▶ 提示文:
╔══

コロナ影響下でのベトナムレンタル工場市場動向の変化
『現地からの速報』

世界各国でコロナウィルス感染者の増加が続く中、ベトナムはその封じ込めに成功していて、7月までは死者ゼロ、国内感染90日間ゼロという記録を打ち立てていましたが、7月にダナンでクラスターが発生し、8月21日現在で累計の感染者数は1,007人で死者数が26人となっています。ダナンでのクラスター発生後に、ダナンを始めハノイ・ホーチミンといった大都市はバー・クラブなどの営業停止措置が取られていますが、レストランは通常通りの営業を続けています。

■コロナ禍でもベトナム工場進出は堅調

ベトナムでは3月後半から外国人の入国制限措置が取られているため、各工業団地への海外からの視察がままならず、どの工業団地も営業的には苦戦を強いられています。しかしながら、ベトナム国内の拡張案件があり、このコロナ禍の最中でもBW Industrial Development JSCでは新規の契約を数件獲得しています。主な要因としては、従来からの「米中貿易戦争」や今回のコロナ禍の影響で、中国における生産活動のデメリットやリスクが大きくなり、政治的リスクが少なく人件費が中国の約3分の1で、距離的にも中国に近く米国と良好な関係を築いているベトナムに、生産の比重を徐々に移行するという企業が増えていることがあげられます。また、先頃日本政府が発表した令和2年度補正予算案で、「海外サプライチェーン多元化等支援事業」に235億円の補助金を用意していることも、中国からベトナムへの生産移管を後押ししています。

■コロナ禍で見られる進出動向の変化

コロナ禍前は日系企業の場合は、レンタル工場に問い合わせがあるのは中小企業がほとんどで、500㎡~1,500㎡程度の小規模の工場の需要がメインでした。3,000㎡以上の工場の場合は、レンタルではなく土地を取得して自社工場を建設するというパターンが一般的でしたが、今回のコロナ禍の影響で中長期的な見通しを立てることが困難になったこともあり、リスク軽減を考慮し、3,000㎡以上の大型規模の工場でもレンタルからスタートする大手企業が増えてきました。レンタル工場の場合は3年リースからスタートでき、最悪の場合でも撤退が容易で、損失を最小限に留めることができるので、まずはレンタル工場で3~5年間操業し、ベトナムでの生産事業が軌道に乗った段階で自社工場を建設するというパターンが増え始めています。

コロナ影響下での世界各国の経済状況は未だ混乱の中にありますが、日本企業のグローバル化の歩みを止めるわけにはいきません。日本企業の進出先最有力候補であるベトナムの、今後のレンタル工場市場の動向に注目していきます。

╚══

▶ 提供エントリー:
╔══

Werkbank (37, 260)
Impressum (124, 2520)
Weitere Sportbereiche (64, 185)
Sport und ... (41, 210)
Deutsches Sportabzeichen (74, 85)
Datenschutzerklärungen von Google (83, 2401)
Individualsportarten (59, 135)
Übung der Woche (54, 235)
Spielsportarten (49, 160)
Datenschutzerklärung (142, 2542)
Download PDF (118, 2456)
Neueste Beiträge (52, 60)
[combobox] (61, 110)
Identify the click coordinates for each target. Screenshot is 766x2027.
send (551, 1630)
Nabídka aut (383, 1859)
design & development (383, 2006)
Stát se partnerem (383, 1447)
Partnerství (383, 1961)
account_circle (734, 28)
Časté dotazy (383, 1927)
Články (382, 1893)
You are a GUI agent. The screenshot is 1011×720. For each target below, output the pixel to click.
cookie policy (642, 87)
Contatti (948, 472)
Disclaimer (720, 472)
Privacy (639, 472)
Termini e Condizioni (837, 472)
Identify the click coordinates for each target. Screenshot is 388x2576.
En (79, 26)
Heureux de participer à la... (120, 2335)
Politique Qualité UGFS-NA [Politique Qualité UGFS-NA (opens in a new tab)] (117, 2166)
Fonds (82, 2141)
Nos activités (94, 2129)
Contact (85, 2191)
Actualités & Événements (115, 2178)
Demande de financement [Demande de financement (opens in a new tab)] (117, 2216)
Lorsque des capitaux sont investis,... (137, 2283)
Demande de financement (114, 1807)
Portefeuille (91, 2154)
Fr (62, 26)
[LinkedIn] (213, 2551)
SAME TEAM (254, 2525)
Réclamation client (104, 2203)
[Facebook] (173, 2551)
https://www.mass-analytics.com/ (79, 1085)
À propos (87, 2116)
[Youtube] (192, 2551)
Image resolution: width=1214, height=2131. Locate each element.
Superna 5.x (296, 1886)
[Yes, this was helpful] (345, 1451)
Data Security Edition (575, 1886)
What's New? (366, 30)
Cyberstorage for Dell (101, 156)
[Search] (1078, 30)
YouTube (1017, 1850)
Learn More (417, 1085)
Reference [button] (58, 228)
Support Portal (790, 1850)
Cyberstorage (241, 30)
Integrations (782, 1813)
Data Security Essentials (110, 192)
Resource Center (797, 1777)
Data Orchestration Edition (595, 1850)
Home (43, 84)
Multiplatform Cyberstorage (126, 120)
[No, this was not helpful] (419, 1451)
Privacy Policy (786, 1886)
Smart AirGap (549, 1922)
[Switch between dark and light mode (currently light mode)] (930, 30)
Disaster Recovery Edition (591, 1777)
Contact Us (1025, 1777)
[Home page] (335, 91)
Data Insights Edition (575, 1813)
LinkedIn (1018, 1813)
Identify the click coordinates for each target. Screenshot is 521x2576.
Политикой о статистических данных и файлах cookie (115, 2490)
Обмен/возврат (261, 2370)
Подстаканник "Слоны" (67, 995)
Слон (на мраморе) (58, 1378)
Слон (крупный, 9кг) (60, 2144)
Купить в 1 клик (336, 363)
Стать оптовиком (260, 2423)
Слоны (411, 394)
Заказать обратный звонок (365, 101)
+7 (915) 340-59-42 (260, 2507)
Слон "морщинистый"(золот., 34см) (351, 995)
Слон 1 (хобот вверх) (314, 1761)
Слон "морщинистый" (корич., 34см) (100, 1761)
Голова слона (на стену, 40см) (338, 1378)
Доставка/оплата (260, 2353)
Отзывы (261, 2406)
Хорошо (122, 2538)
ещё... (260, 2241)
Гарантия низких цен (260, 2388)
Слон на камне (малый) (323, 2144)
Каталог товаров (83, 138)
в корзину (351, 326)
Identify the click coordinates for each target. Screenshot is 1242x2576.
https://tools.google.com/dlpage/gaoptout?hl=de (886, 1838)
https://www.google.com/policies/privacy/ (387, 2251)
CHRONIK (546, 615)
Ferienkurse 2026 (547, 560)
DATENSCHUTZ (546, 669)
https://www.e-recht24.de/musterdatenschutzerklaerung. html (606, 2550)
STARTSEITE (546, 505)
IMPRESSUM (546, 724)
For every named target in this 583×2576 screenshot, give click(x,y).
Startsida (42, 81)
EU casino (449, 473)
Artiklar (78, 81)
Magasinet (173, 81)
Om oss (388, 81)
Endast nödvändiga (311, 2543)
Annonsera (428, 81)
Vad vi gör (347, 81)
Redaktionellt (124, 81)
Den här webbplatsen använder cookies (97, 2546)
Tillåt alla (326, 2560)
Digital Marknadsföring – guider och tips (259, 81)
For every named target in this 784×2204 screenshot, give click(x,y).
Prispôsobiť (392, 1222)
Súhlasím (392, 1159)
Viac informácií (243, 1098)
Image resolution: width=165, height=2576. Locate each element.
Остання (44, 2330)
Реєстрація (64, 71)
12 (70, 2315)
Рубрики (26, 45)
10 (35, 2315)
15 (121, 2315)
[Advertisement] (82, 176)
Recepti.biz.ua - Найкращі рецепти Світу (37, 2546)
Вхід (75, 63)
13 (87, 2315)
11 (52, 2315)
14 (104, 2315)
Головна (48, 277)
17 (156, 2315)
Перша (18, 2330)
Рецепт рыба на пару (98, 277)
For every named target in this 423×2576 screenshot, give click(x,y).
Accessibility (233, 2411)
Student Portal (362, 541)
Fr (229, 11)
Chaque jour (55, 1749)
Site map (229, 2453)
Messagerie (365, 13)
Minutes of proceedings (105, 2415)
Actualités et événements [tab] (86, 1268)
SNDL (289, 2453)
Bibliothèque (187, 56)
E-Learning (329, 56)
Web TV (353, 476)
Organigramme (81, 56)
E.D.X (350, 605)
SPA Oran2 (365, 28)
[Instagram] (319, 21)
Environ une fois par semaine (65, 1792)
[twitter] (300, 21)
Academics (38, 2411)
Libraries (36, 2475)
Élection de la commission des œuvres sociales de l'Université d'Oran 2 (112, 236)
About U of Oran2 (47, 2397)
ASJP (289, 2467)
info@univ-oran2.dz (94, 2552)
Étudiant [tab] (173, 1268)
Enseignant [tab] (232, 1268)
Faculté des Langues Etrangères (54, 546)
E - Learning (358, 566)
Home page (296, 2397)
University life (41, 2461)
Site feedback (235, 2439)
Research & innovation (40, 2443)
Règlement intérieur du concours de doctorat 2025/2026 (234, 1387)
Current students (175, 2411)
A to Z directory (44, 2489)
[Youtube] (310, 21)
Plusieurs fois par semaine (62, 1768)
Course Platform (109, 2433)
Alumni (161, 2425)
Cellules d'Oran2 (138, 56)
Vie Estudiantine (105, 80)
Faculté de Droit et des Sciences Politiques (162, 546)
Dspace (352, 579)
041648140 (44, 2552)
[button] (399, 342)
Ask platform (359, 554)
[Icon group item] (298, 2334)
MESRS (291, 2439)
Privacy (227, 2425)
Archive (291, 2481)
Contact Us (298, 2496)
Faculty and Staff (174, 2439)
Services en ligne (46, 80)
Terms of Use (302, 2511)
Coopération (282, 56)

╚══

▶ 演習問題:
(a) 提示文のうち、「世界各国でコロナウィルス感染」で始まり「常通りの営業を続けています。」で終わる部分を、「感染者」を「陽性者」に置き換えて書き直しなさい。
(b) 提示文によると、日本政府の令和2年度補正予算案で「海外サプライチェーン多元化等支援事業」に用意された補助金はいくらですか。
エントリーは提示文とは別の出典から取られています。

▶ 各問の解答:
(a)
世界各国でコロナウィルス陽性者の増加が続く中、ベトナムはその封じ込めに成功していて、7月までは死者ゼロ、国内感染90日間ゼロという記録を打ち立てていましたが、7月にダナンでクラスターが発生し、8月21日現在で累計の陽性者数は1,007人で死者数が26人となっています。ダナンでのクラスター発生後に、ダナンを始めハノイ・ホーチミンといった大都市はバー・クラブなどの営業停止措置が取られていますが、レストランは通常通りの営業を続けています。

(b) 235億円